ФРАГМЕНТ ТЕКСТА
# # #

Кто-то из биографов назвал образ Родерика Ашера из сочиненной тогда знаменитой новеллы «Падение дома Ашеров» «автопортретом художника в тридцать лет». Конечно, художественный текст — негодный источник для интерпретации личных обстоятельств автора. Да и сэр Родерик даже по внешнему облику, данному в новелле, не похож на По (как не похожа и леди Маделайн на Вирджинию). И все же в случае с Эдгаром По такое сравнение в некоторой степени оправданно. Естественно, бессмысленно вести речь о прямых параллелях между героем и автором в конкретный момент его жизни и судьбы. Но вот о внутренней атмосфере его существования, о его мироощущении мы можем судить. Рассказчик, описывая визит к Ашеру, свое пребывание там и переживания героев, постоянно твердит о «невыносимой подавленности», «совершенном упадке духа», о сердце, что «леденело, замирало, ныло», о «болезненной обостренности чувств» и «постоянно обостренном и взволнованном уме», об «атмосфере скорби», о «безрадостном пейзаже», «суровой, глубокой и безысходной мрачности», что пронизывает все вокруг. И не важно, что состояния эти относятся как к рассказчику, так и к героям новеллы. Они терзали самого поэта. И не только когда он сочинял эту новеллу. Прочитайте его ранние тексты: «Лигейю», «Рукопись, найденную в бутылке», «Беренику», «Метценгерштейна»; почитайте поздние «Бес противоречия», «Бочонок амонтильядо», «Сфинкс» да и другие новеллы, и везде (за исключением юмористических текстов) вы обнаружите то же самое. Конечно, вполне можно возразить: Эдгар По всегда заботился о правдоподобии. Поэтому «сумеречные» состояния его героев — лишь литературный прием, способ заставить читателя поверить в происходящее. С этим трудно спорить, но слишком уж однообразно для литературного приема. Тем более для такого искусного, тонко чувствующего малейшую фальшь писателя. Это был ужас души, с которым он жил постоянно, которым терзался, который душил его, от которого он пытался избавиться и который не мог не выплеснуться на страницы произведений.

# # #

ИСХОДНЫЕ ДАННЫЕ
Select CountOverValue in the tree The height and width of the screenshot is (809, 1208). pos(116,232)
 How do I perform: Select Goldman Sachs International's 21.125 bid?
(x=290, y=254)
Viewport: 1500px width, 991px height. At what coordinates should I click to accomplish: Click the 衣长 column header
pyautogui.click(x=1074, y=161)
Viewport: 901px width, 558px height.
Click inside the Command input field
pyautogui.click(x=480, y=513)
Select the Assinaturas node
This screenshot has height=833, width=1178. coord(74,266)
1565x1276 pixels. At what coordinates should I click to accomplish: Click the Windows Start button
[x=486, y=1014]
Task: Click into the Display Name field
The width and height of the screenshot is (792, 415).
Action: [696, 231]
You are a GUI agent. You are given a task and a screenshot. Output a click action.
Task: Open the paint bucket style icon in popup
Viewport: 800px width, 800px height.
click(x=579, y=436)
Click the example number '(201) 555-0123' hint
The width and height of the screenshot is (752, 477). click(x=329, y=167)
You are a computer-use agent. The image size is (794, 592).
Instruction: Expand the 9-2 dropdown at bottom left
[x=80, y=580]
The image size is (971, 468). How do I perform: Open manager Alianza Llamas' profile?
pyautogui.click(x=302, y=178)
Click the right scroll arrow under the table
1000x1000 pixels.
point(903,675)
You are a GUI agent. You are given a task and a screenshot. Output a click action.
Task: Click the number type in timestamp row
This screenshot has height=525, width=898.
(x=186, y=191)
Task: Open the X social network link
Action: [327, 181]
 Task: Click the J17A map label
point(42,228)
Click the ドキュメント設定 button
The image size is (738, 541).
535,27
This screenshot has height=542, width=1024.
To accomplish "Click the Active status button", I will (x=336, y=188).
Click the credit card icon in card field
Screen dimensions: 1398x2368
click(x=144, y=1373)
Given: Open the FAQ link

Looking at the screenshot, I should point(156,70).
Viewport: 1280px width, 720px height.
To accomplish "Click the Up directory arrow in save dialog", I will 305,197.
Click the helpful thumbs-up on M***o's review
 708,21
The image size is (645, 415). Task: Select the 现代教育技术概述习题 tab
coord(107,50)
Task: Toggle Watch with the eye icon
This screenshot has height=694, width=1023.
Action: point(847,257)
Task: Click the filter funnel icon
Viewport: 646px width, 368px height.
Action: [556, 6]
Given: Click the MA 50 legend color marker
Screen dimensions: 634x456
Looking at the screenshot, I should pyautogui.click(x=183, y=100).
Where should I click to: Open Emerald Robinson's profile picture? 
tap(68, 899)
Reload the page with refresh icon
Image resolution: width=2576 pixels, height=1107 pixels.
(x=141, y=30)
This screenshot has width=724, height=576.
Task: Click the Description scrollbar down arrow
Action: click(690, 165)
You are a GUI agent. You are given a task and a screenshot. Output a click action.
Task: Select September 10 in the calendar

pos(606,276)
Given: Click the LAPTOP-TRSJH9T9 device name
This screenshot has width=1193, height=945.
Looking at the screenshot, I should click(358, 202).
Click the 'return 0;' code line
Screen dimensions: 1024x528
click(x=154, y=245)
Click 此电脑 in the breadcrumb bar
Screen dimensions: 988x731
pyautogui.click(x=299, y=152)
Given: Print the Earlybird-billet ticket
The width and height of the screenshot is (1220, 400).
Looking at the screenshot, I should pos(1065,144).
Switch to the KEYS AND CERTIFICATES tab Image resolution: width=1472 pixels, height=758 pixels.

# # #

ЗАДАНИЕ
Продублируйте весь текст об Эдгаре По слово в слово, не меняя ни одного знака.

ОТВЕТ НА ЗАДАНИЕ
Кто-то из биографов назвал образ Родерика Ашера из сочиненной тогда знаменитой новеллы «Падение дома Ашеров» «автопортретом художника в тридцать лет». Конечно, художественный текст — негодный источник для интерпретации личных обстоятельств автора. Да и сэр Родерик даже по внешнему облику, данному в новелле, не похож на По (как не похожа и леди Маделайн на Вирджинию). И все же в случае с Эдгаром По такое сравнение в некоторой степени оправданно. Естественно, бессмысленно вести речь о прямых параллелях между героем и автором в конкретный момент его жизни и судьбы. Но вот о внутренней атмосфере его существования, о его мироощущении мы можем судить. Рассказчик, описывая визит к Ашеру, свое пребывание там и переживания героев, постоянно твердит о «невыносимой подавленности», «совершенном упадке духа», о сердце, что «леденело, замирало, ныло», о «болезненной обостренности чувств» и «постоянно обостренном и взволнованном уме», об «атмосфере скорби», о «безрадостном пейзаже», «суровой, глубокой и безысходной мрачности», что пронизывает все вокруг. И не важно, что состояния эти относятся как к рассказчику, так и к героям новеллы. Они терзали самого поэта. И не только когда он сочинял эту новеллу. Прочитайте его ранние тексты: «Лигейю», «Рукопись, найденную в бутылке», «Беренику», «Метценгерштейна»; почитайте поздние «Бес противоречия», «Бочонок амонтильядо», «Сфинкс» да и другие новеллы, и везде (за исключением юмористических текстов) вы обнаружите то же самое. Конечно, вполне можно возразить: Эдгар По всегда заботился о правдоподобии. Поэтому «сумеречные» состояния его героев — лишь литературный прием, способ заставить читателя поверить в происходящее. С этим трудно спорить, но слишком уж однообразно для литературного приема. Тем более для такого искусного, тонко чувствующего малейшую фальшь писателя. Это был ужас души, с которым он жил постоянно, которым терзался, который душил его, от которого он пытался избавиться и который не мог не выплеснуться на страницы произведений.